═════ Extracted entries ═════
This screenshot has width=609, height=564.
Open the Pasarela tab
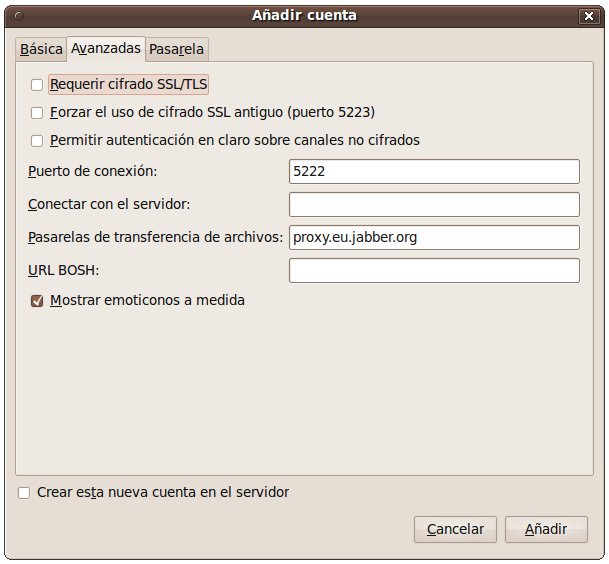[x=177, y=49]
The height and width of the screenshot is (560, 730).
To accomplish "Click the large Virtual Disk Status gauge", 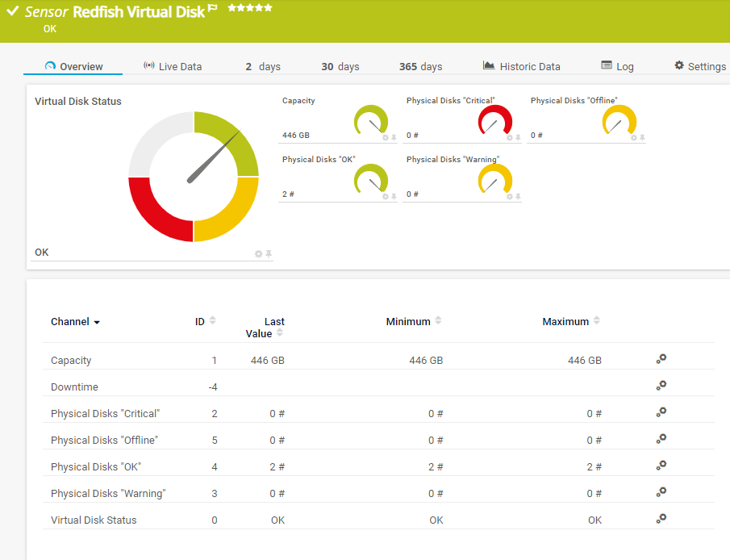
═════
_Task item_.
Show every line from the entries that includes the word "screenshot".

_Result of the exercise_.
This screenshot has width=609, height=564.
The height and width of the screenshot is (560, 730).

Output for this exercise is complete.